Nerac’s wife acknowledged that Nerac could be dead, but she insisted that efforts should be undertaken to retrieve her husband’s body and called on the French authorities to continue the investigation on the ground.
In March 2013, The Guardian ran an article by Bill Neely, a former ITN reporter and friend of Nerac, saying that even though the inquests into the death of Terry Lloyd had concluded that he was unlawfully killed by U.S. troops, no remains of Nerac had been found and inquiries by other ITN journalists on the ground had yielded no results.
In an ITV news report on the 10th anniversary of Nerac’s disappearance, ITV reporter Mark Austin interviewed an eyewitness who said that a pick-up truck carrying Iraqi militiamen stopped Nerac’s car and put him and Othman in the truck shortly before the firing started.

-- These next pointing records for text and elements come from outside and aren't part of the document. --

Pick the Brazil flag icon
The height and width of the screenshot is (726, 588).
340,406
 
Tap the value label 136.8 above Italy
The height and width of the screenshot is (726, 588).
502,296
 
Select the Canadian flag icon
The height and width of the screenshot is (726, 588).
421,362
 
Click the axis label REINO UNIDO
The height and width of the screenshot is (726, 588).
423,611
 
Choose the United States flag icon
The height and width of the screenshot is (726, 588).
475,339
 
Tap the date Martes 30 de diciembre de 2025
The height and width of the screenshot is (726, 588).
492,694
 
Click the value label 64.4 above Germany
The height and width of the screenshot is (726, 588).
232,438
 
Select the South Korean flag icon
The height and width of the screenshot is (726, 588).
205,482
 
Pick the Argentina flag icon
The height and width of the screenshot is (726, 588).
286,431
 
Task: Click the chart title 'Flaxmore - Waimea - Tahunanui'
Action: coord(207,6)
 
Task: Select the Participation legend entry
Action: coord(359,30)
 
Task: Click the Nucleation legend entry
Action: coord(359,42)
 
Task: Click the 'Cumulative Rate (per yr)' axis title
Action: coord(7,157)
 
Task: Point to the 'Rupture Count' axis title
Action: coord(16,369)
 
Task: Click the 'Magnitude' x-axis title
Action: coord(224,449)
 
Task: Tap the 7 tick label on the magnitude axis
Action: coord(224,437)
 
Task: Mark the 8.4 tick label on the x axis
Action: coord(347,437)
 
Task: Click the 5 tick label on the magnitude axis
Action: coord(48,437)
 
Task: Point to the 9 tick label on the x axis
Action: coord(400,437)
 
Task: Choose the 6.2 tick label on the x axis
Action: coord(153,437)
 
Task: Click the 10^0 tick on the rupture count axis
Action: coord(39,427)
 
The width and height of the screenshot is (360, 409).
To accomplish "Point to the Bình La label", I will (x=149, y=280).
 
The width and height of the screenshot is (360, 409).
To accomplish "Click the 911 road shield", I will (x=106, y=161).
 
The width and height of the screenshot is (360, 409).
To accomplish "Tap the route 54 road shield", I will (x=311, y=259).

The eyewitness says he is convinced that Nerac was killed because the pick-up truck was under heavy fire and everybody else in the truck was killed, too. The video shows a picture of the burned down pick-up truck riddled with bullets. However, Nerac remains missing and no new leads have emerged about his fate or whereabouts, according to the same report. A news report by the British newspaper The Daily Mail confirms the eyewitness’ account.
Neither ITN nor Daniel Demoustier replied to CPJ’s requests for comment sent via email and messaging apps.